Ocular Effects of the Sympathetic Nervous System

Assessment

Question 3

What was the main difference between the two cases that led to the appropriate diagnosis being missed in Case 1, but made in Case 2?

Click the appropriate answer.  The two cases are reproduced below, for your reference.

Improved case history in case 2
Dilated fundus examination was performed in case 2
Pupil testing was performed in case 2

 

Case Comparison

Case 1

A patient entered the examination room with a complaint of sudden-onset right-sided headaches X 1 week.  The clinician asked the patient whether the headaches seemed to get worse upon reading, which the patient denied.

Entering visual acuity, chair skills, and manifest refraction were unremarkable except for mild myopia OU.  The patient refused dilation, so a quick slit-lamp examination was performed with undilated 90D fundus evaluation, which was unremarkable.

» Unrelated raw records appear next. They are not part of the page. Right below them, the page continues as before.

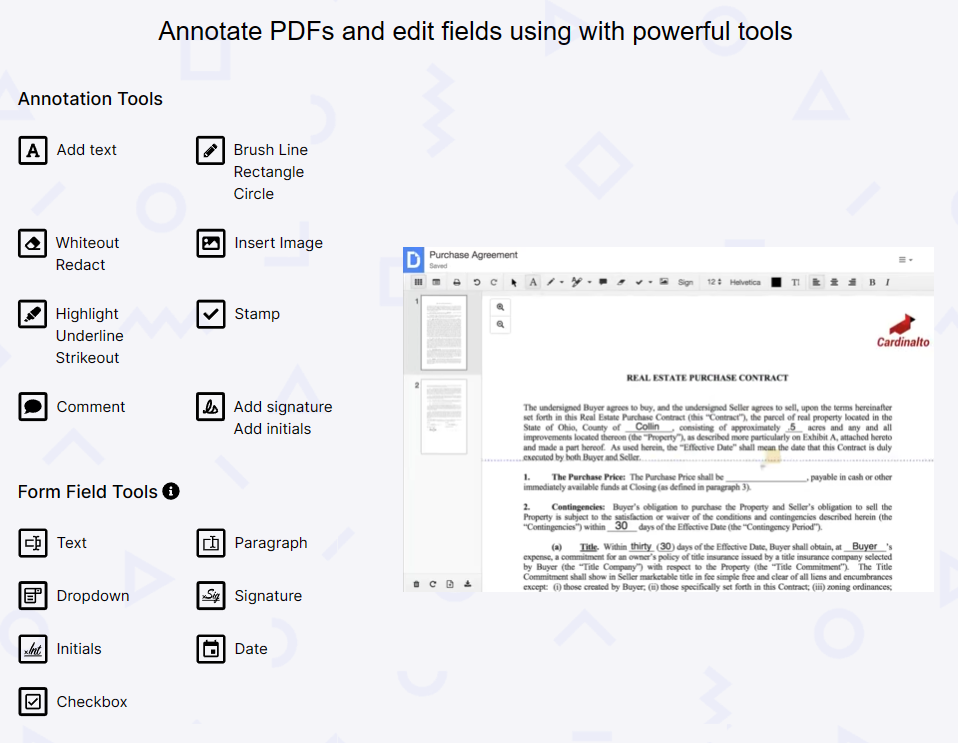Select the Brush Line tool icon

(x=211, y=150)
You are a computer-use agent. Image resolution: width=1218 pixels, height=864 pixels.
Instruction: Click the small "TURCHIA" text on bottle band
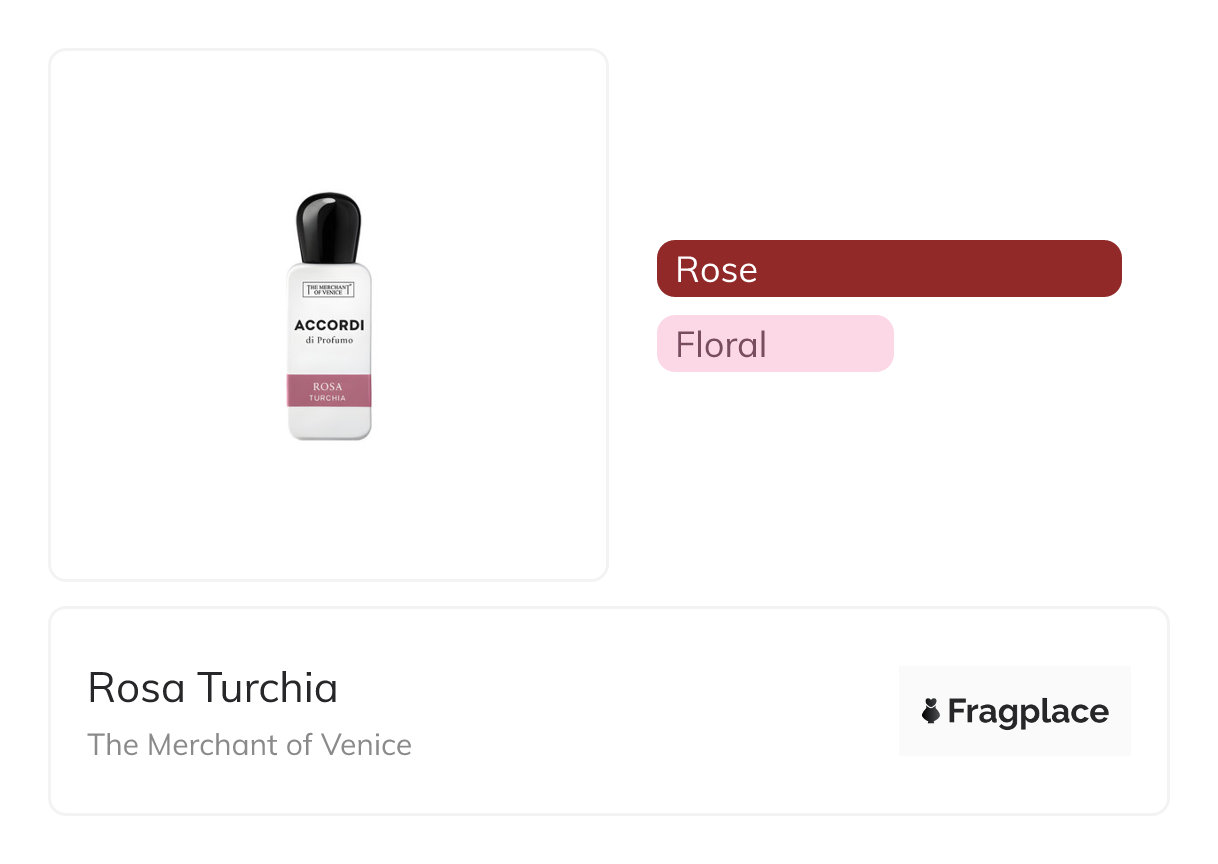329,398
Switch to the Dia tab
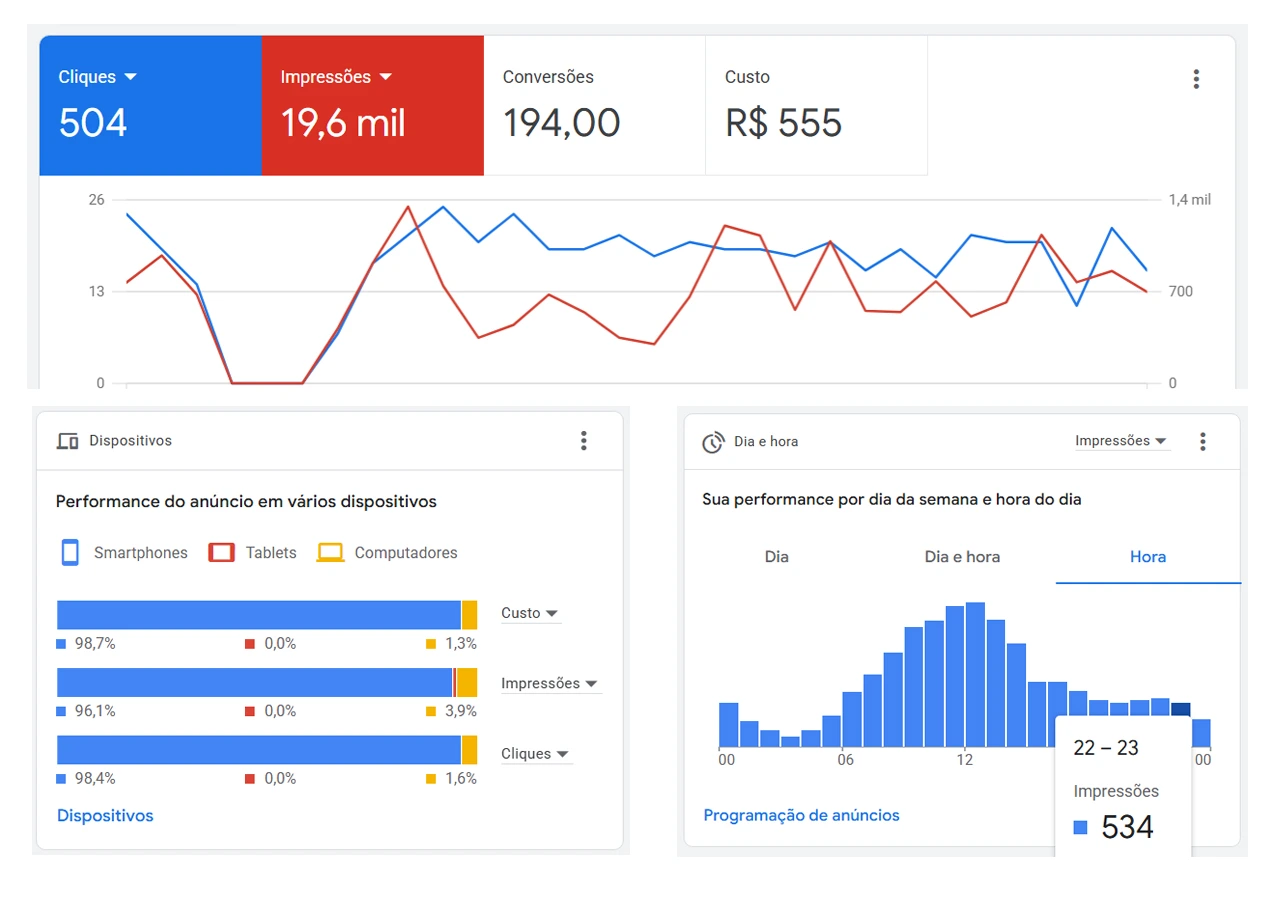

The patient was given -1.00 DS OU spectacles.  The doctor recommended the patient take ibuprofen for his headaches, and see his regular doctor if they did not get better soon.

The entire examination took 20 minutes, start to finish.

One year later, the doctor received a notice from a lawyer that the doctor had missed the presentation of Horner’s syndrome, which, in this case, was caused by a malignant tumor.  Because of the delay in diagnosis (claimed as malpractice), the patient requested pain-and-suffering damages of $1,000,000.

Case 2

A patient entered the examination room with a complaint of sudden-onset right-sided headaches X 1 week.  Upon intense questioning, the patient revealed that the headaches were severe, and sometimes woke the patient from sleep.  The headache worsened upon bending over.

Entering visual acuity and manifest refraction were unremarkable. Chair skills were remarkable for subtle anisocoria (uneven pupil sizes), which increased under dim illumination.  The right pupil was smaller than the left.  Slit-lamp examination and dilated fundus examination were unremarkable.

The doctor diagnosed the patient with Horner’s syndrome, and referred him to a neurologist for an MRI.

Several weeks later, the neurologist sent back a report that described the presence of a tumor of the middle cranial fossa that was impacting the sympathetic nervous supply to the eye.  The tumor was removed and the patient was recovering nicely.